EXERCISE REQUIREMENTS:
Your answer is the line containing "Click Παναθηναϊκός club crest icon" plus every line after it to the end of the data below, transcribed exactly and with nothing else.

Records from a dataset:
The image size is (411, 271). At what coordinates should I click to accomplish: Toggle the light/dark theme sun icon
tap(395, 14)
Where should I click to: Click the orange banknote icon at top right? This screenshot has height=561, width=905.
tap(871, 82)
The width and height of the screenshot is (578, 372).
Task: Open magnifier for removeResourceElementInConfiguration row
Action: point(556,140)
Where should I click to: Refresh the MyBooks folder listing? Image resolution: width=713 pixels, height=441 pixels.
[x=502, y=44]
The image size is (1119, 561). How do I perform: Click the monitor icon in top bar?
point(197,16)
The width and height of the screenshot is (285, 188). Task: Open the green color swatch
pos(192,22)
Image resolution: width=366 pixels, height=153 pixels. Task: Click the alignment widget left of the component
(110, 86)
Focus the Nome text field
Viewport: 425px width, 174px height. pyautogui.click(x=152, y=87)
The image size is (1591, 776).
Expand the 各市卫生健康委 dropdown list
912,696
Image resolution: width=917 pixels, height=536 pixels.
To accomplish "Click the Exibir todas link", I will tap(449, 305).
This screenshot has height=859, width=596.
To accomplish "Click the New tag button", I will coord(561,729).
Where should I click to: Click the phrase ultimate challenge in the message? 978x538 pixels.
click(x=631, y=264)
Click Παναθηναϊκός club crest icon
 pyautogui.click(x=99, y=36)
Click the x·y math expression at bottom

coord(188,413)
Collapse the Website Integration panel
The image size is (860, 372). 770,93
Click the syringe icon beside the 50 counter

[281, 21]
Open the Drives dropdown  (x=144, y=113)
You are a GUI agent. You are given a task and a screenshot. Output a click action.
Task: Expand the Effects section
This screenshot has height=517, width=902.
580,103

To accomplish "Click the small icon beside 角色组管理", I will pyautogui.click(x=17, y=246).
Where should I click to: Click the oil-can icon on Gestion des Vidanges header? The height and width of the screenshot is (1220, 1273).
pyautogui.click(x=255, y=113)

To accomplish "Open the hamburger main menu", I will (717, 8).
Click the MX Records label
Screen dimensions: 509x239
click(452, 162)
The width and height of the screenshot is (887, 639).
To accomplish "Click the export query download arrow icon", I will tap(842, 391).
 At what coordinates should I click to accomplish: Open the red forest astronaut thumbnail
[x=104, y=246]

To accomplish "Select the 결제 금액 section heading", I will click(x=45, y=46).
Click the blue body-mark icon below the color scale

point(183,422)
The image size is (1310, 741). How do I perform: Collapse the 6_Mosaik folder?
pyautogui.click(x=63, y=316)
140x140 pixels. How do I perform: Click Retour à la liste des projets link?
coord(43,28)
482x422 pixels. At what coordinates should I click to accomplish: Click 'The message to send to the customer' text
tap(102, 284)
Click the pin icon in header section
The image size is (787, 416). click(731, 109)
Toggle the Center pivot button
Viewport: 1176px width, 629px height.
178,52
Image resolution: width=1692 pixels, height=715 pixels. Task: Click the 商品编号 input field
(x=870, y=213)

RESULT OF THIS EXERCISE:
Click Παναθηναϊκός club crest icon
 pyautogui.click(x=99, y=36)
Click the x·y math expression at bottom

coord(188,413)
Collapse the Website Integration panel
The image size is (860, 372). 770,93
Click the syringe icon beside the 50 counter

[281, 21]
Open the Drives dropdown  (x=144, y=113)
You are a GUI agent. You are given a task and a screenshot. Output a click action.
Task: Expand the Effects section
This screenshot has height=517, width=902.
580,103

To accomplish "Click the small icon beside 角色组管理", I will pyautogui.click(x=17, y=246).
Where should I click to: Click the oil-can icon on Gestion des Vidanges header? The height and width of the screenshot is (1220, 1273).
pyautogui.click(x=255, y=113)

To accomplish "Open the hamburger main menu", I will (717, 8).
Click the MX Records label
Screen dimensions: 509x239
click(452, 162)
The width and height of the screenshot is (887, 639).
To accomplish "Click the export query download arrow icon", I will tap(842, 391).
 At what coordinates should I click to accomplish: Open the red forest astronaut thumbnail
[x=104, y=246]

To accomplish "Select the 결제 금액 section heading", I will click(x=45, y=46).
Click the blue body-mark icon below the color scale

point(183,422)
The image size is (1310, 741). How do I perform: Collapse the 6_Mosaik folder?
pyautogui.click(x=63, y=316)
140x140 pixels. How do I perform: Click Retour à la liste des projets link?
coord(43,28)
482x422 pixels. At what coordinates should I click to accomplish: Click 'The message to send to the customer' text
tap(102, 284)
Click the pin icon in header section
The image size is (787, 416). click(731, 109)
Toggle the Center pivot button
Viewport: 1176px width, 629px height.
178,52
Image resolution: width=1692 pixels, height=715 pixels. Task: Click the 商品编号 input field
(x=870, y=213)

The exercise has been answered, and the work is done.